Se Achille Lauro e i Co’Sang avevano bisogno di presentare voci dall’esterno in chiave tragica, c’è chi invece ha utilizzato intro e skit con un tono ironico. Come non citare, allora, gli intermezzi del primo Roccia Music, con le imitazioni di personaggi dello spettacolo coinvolti in storie di cocaina che invitavano il pubblico ad acquistare il mixtape di Marracash, tra questi Skit N. 1, Skit N. 2 e Skit N. 3. Il claim «A Milano giro sulla mia Punto con la Dogo Gang e ascolto Roccia Music! Parola di Lapo Elkann» rimarrà per sempre nella storia.
I mixtape sono il contenitore perfetto per questo tipo di episodi: non trattandosi di dischi ufficiali, gli autori possono sperimentare e lasciar emergere il proprio gusto nel modo più genuino possibile. Così, quando Gué nel 2021 ha deciso di rispolverare la saga Fastlife, ha voluto fare le cose in grande e per la intro ha scomodato un doppiatore del calibro di Claudio Moneta. Gué voleva chiarire che si trattava di un progetto per teste hip hop, senza nessun compromesso, per questo nel prologo era necessario restringere il perimetro degli ascoltatori e chiarire che Fastlife 4 era dedicato a chi conosca «artisti come Lil Wayne, Dipset, G-Unit, Coke Boys e simili»: è sempre esaltante sapere di condividere i riferimenti dei propri artisti preferiti.
L’intervento di personaggi esterni al mondo dell’hip hop come Claudio Moneta non è una novità per questo tipo di pezzi. Fabri Fibra, ad esempio, in Fenomeno aveva invitato Roberto Saviano a parlare di droghe leggere. Nulla, però, potrà mai pareggiare la solennità di Carlo Lucarelli, che come potremmo immaginare nello studio di Blu Notte mentre parla dei «Cattivi Maestri del nostro Paese» e infila allusioni alla strategia della tensione nell’intro del sesto album dei Dogo, Noi siamo il club.

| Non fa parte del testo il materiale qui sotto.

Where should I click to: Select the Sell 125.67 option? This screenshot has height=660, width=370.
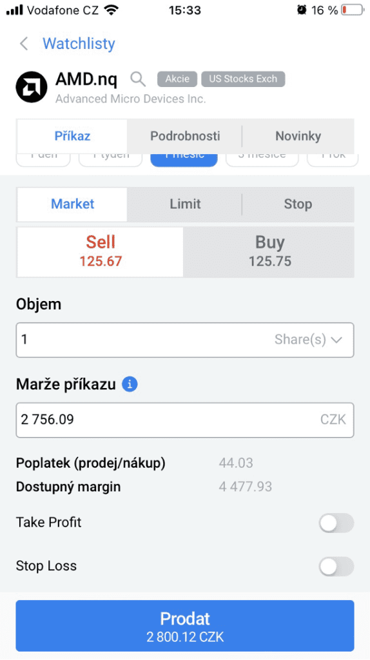100,252
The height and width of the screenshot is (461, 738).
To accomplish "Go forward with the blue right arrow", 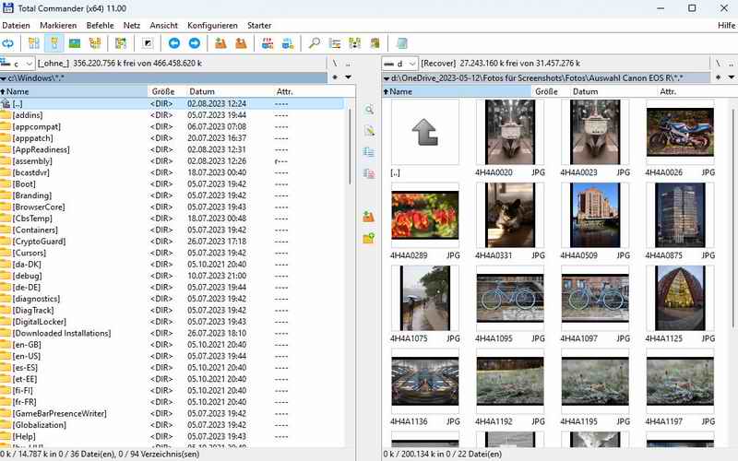I will pyautogui.click(x=195, y=43).
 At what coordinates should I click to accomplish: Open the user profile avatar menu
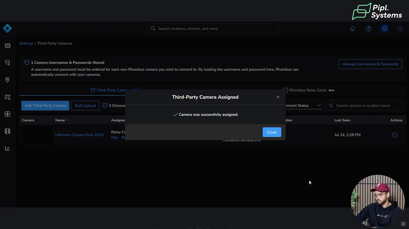click(x=400, y=29)
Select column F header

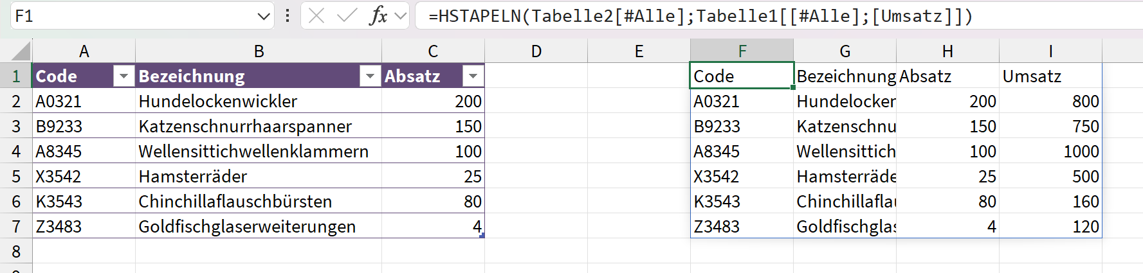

Insomma, non servono per forza le rime per trasmettere dei contenuti. Le intro, gli interlude o le outro possono servire a rappresentare uno spaccato di società così come a diffondere un certo tipo di cultura Hip Hop, a seconda dei gusti di chi le usa. Sono pezzi sempre più rari, certo, ma sarebbe un peccato non continuare ad aggiornare il catalogo di questo piccolo patrimonio del nostro rap.